▶ **DIRECTIVES**:
A) In the article on Washington State Route 908 below, why does the route information list the highway's existence as ending in 2010?
B) In the article on Washington State Route 908 below, rewrite the passage from "State Route 908, commonly" to "within King County.", changing "central Redmond" to "downtown Redmond".

**** QUOTED PASSAGE

Route information
- Auxiliary route of I-90
- Maintained by WSDOT
- Existed: 1971–2010

Major junctions
- West end: I-405 in Kirkland
- East end: SR 202 in Redmond

Location
- Country: United States
- State: Washington

Highway system
- State highways in Washington; Interstate; US; State; Scenic; Pre-1964; 1964 renumbering; Former;
| ← SR 906 |  | → SR 970 |

= Washington State Route 908 =

Former state highway in Washington, United States

State Route 908, commonly known as SR 908 or Highway 908, was a state highway in the U.S. state of Washington. Prior to its decommissioning in 2010, it ran easterly about 3 mi from eastern Kirkland to central Redmond. SR 908 was entirely within King County.

********
**** STORED DATA

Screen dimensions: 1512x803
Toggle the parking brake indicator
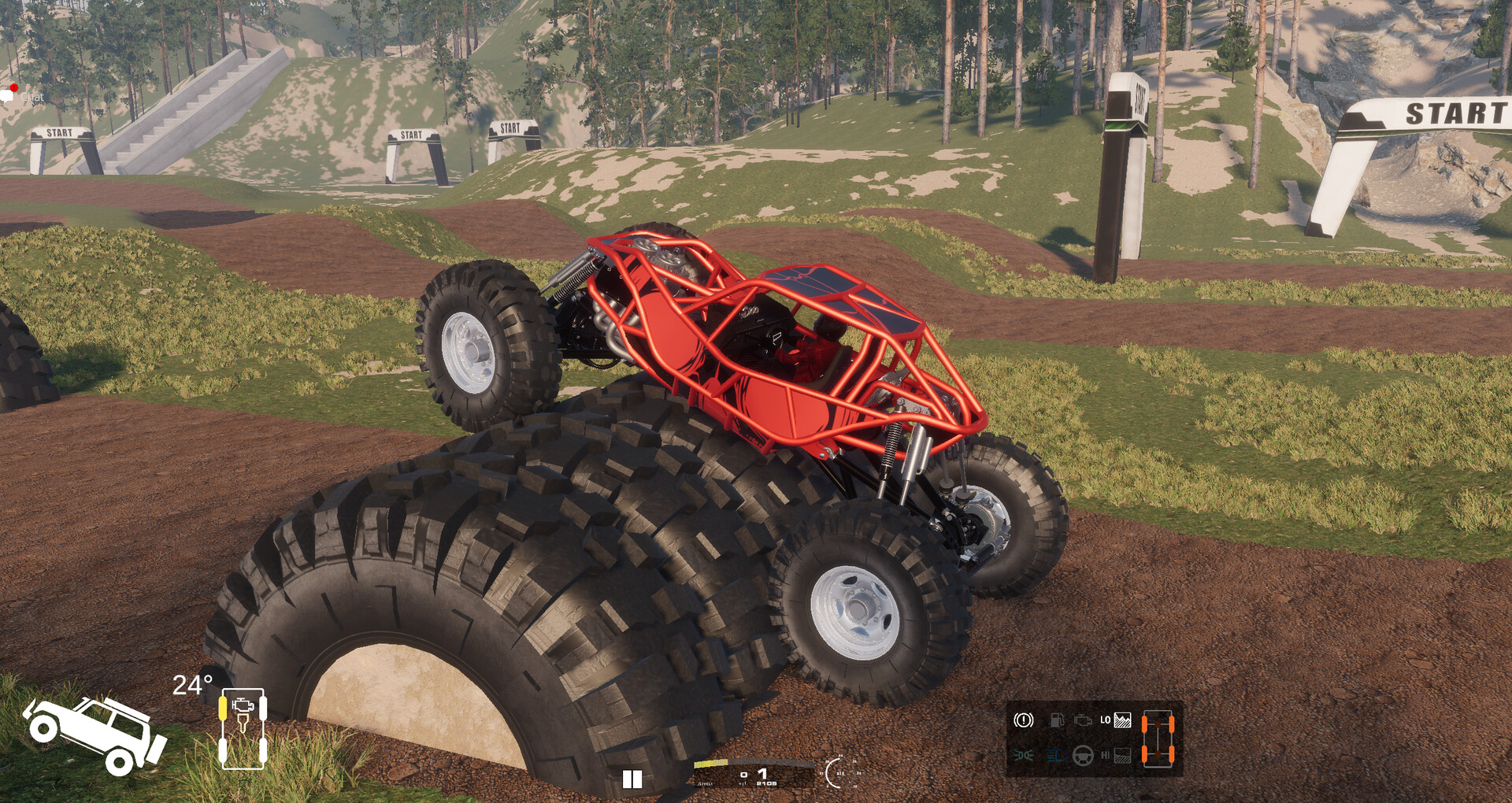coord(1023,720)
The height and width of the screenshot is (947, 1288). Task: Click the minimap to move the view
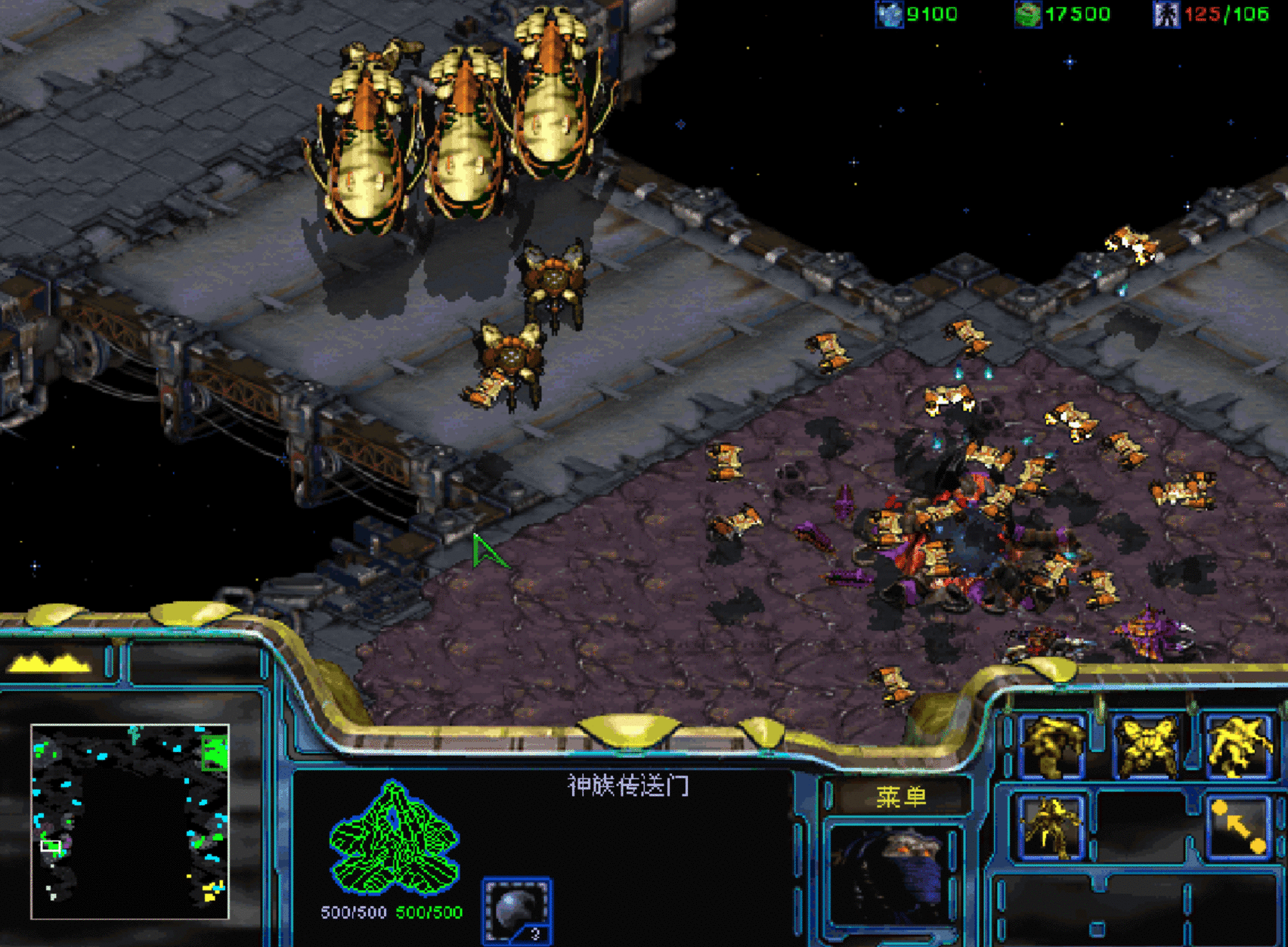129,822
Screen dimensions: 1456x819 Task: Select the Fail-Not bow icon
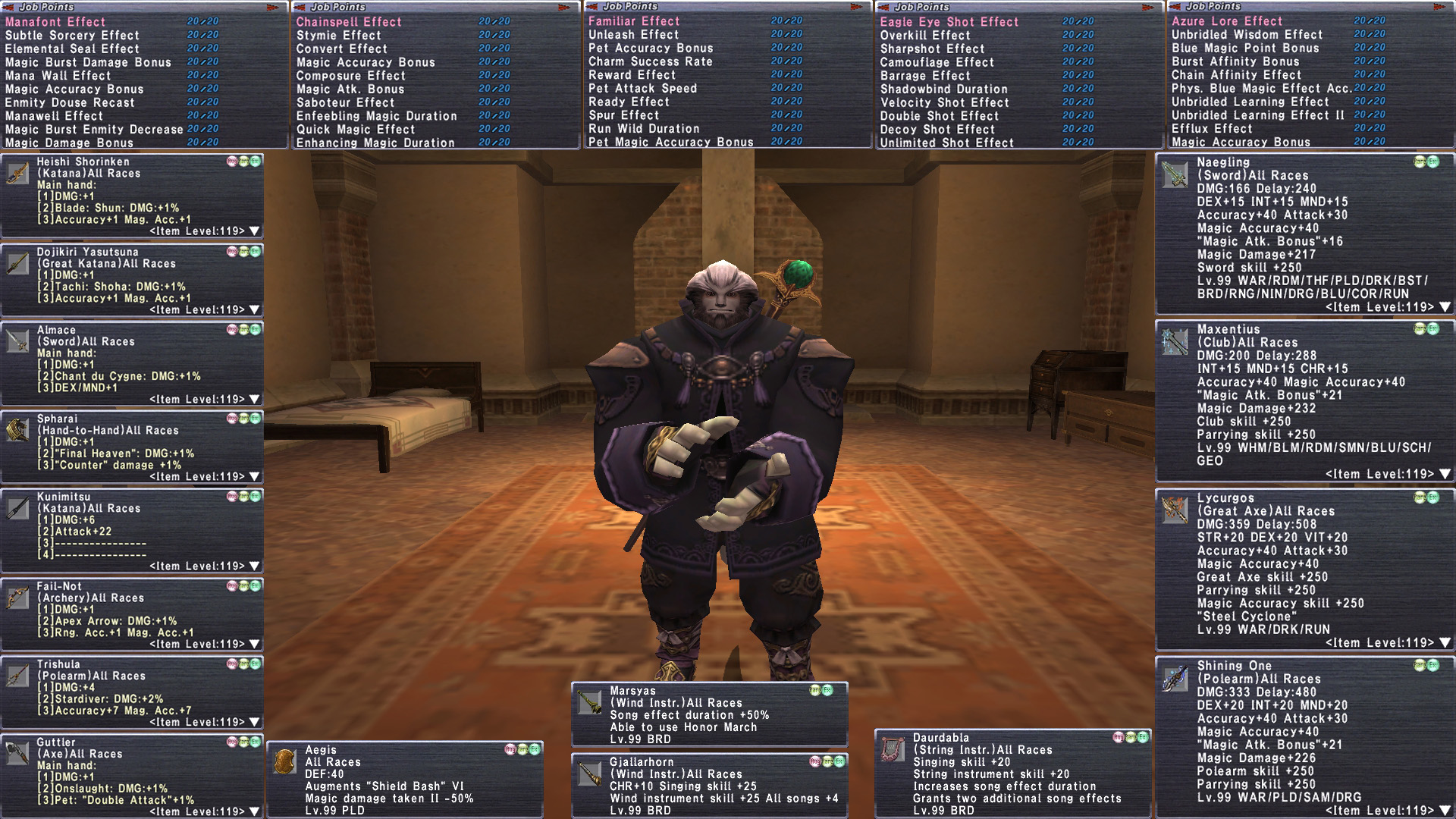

********

▶ **RESPONSES IN ORDER**:
A) The highway was decommissioned in 2010. Before that, it ran about 3 miles from eastern Kirkland to central Redmond.

B)
State Route 908, commonly known as SR 908 or Highway 908, was a state highway in the U.S. state of Washington. Prior to its decommissioning in 2010, it ran easterly about 3 mi from eastern Kirkland to downtown Redmond. SR 908 was entirely within King County.